(Collected data entries)
--------------------------------
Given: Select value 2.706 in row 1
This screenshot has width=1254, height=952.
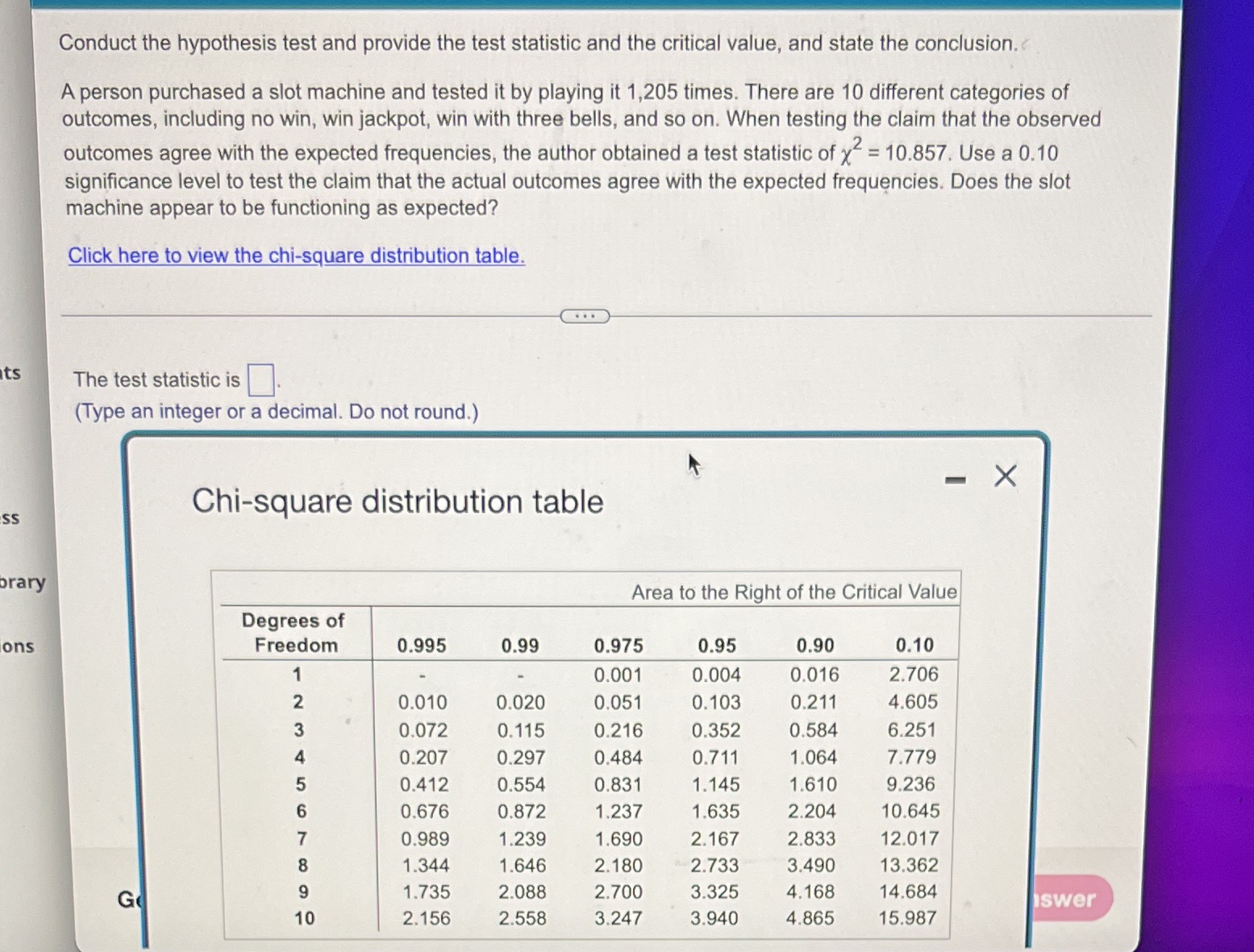Looking at the screenshot, I should pyautogui.click(x=913, y=674).
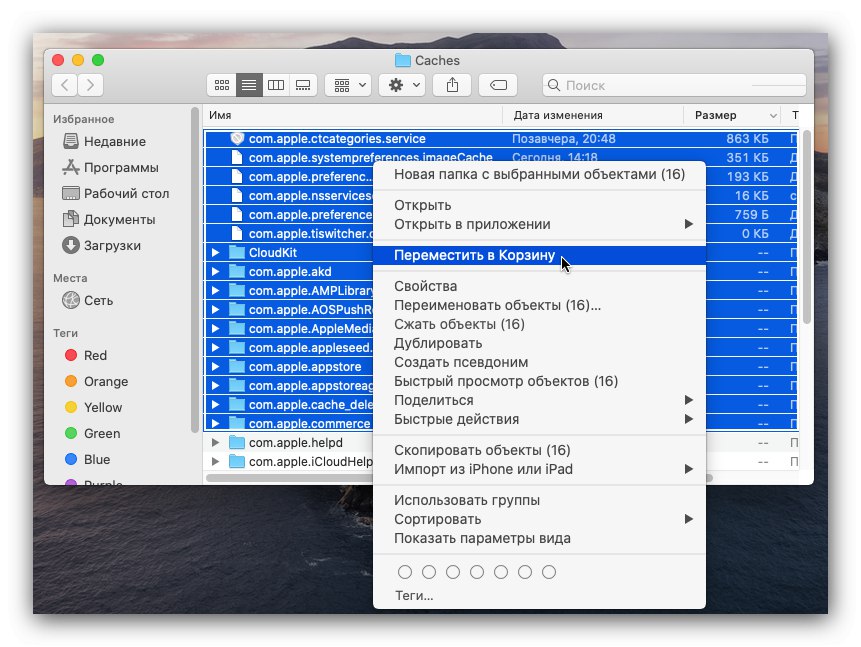Open the grouping dropdown in the toolbar
This screenshot has width=861, height=647.
347,85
--------------------------------
- [What is required]: Set down the records again exactly as they appear, leaving each picture behind.

- [Answer to this task]:
Given: Select value 2.706 in row 1
This screenshot has width=1254, height=952.
Looking at the screenshot, I should pyautogui.click(x=913, y=674).
Open the grouping dropdown in the toolbar
This screenshot has width=861, height=647.
347,85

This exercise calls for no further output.